Some people working in the area suggest that the bill will have little impact on the current labour market, as it won’t involve changes in technology, or that its effect will be minimal. Others believe that this initiative will increase professional mobility and migration – a natural reaction on the part of IT specialists to the existing restrictions and confusion.
According to a development engineer at one Russian company, “programmers have the most freedom in the sector, but Western companies headhunt our specialists for their high qualifications and relatively low recruitment costs”.
Depending on the extent of the barriers that will be imposed, specialists will also look at their own outgoings to see how the restrictions will affect them personally or directly obstruct their professional lives. Russia already suffered an IT brain drain in 2012-2014, and the isolation of the Runet might be the next significant factor in this trend. On the other hand, new market niches may emerge, connected with the maintenance of the equipment needed for the operation of the upcoming changes. The Runet issue could lead to lifestyle choices – to leave or to stay: the situation is unstable and unpredictable in general.

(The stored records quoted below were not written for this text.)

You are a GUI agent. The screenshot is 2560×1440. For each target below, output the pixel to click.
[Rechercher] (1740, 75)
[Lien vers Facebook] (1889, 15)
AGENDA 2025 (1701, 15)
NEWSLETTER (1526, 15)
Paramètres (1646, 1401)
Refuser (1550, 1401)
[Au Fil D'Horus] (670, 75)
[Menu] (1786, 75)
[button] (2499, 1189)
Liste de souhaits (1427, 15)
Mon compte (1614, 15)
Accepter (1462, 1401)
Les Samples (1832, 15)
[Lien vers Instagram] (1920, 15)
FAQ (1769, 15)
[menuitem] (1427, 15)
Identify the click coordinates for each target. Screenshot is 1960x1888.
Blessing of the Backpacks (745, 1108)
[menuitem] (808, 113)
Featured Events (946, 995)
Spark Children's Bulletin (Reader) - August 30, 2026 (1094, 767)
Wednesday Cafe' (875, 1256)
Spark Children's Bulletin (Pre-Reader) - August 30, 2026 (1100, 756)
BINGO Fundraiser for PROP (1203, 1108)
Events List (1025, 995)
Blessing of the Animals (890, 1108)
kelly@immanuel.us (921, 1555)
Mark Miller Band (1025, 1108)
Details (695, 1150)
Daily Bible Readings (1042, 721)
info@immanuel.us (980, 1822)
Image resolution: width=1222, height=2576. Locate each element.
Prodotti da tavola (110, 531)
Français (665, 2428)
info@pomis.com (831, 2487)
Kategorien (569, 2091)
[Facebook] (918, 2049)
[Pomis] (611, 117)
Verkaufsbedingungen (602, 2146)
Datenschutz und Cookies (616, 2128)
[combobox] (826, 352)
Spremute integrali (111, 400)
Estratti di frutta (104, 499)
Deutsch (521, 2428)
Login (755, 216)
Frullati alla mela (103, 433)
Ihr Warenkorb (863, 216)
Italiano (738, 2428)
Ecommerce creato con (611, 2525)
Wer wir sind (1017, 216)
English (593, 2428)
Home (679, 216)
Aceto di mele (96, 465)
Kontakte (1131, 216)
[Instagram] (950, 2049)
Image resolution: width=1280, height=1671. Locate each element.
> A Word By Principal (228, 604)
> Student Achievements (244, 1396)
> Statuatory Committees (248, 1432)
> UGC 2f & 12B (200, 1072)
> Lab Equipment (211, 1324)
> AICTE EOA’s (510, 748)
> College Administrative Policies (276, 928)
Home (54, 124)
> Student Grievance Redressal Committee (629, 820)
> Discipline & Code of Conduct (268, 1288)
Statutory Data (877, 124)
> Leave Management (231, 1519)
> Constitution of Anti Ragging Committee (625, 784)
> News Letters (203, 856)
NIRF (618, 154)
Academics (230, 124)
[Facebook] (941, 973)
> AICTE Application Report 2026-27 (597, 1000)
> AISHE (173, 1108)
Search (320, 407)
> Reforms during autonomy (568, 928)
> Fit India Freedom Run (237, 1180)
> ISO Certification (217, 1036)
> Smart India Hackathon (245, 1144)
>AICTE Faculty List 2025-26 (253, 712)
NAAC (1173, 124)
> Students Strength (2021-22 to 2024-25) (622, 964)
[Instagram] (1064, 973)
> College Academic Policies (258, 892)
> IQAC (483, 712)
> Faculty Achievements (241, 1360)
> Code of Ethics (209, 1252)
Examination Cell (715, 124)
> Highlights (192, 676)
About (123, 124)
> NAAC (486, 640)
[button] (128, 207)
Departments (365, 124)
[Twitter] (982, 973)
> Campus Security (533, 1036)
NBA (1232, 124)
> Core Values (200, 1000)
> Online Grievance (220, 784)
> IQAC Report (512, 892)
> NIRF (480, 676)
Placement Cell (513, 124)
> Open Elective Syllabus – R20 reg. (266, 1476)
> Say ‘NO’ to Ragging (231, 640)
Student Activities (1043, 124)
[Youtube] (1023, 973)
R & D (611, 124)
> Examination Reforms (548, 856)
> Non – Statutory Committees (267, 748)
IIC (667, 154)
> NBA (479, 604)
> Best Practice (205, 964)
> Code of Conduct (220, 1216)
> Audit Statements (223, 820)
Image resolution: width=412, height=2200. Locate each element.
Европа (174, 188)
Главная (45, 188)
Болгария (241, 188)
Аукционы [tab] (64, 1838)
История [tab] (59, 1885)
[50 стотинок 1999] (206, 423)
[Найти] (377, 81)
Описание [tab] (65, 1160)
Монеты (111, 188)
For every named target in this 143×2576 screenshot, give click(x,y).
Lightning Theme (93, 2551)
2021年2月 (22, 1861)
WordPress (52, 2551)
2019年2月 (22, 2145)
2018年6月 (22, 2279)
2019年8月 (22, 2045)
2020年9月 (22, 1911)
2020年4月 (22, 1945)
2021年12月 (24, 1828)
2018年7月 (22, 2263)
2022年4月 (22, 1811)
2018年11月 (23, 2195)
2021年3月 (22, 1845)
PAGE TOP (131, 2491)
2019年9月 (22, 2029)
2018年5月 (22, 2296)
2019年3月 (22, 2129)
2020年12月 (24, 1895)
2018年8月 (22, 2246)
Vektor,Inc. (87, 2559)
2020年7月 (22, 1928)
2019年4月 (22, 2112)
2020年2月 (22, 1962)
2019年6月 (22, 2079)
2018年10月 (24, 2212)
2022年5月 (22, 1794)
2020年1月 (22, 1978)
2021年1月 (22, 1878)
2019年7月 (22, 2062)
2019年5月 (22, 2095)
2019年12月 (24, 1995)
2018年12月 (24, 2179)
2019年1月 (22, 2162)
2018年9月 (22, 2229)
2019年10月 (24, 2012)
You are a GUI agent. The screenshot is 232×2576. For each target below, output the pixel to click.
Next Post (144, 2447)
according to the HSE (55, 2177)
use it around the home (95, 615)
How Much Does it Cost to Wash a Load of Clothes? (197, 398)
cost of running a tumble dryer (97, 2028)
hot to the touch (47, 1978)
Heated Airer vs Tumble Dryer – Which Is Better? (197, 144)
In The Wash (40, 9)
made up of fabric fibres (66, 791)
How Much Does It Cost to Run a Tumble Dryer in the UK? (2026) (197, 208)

Major companies operating in Russia, such as DataArt, EPAM, SAP, JetBrains and Wrike are now busy opening offices in other countries and are happy to relocate their workforce out of Russia. This way, they can hope to not only retain workplaces for their staff, helping them move, but also maintain their market position and reputation.
As a result, some professionals will choose internal “migration” within their companies and some will leave to look for more freedom and better working conditions elsewhere, but the greater part will stay where they are. For them, their next choice will hang on the development of the IT sector itself: isolated from global development, it can only rely on its own capacity and resources, which are pretty limited in Russia. We may reasonably expect stagnation in Russia’s IT sector - extremely undesirable in a developing digital economy.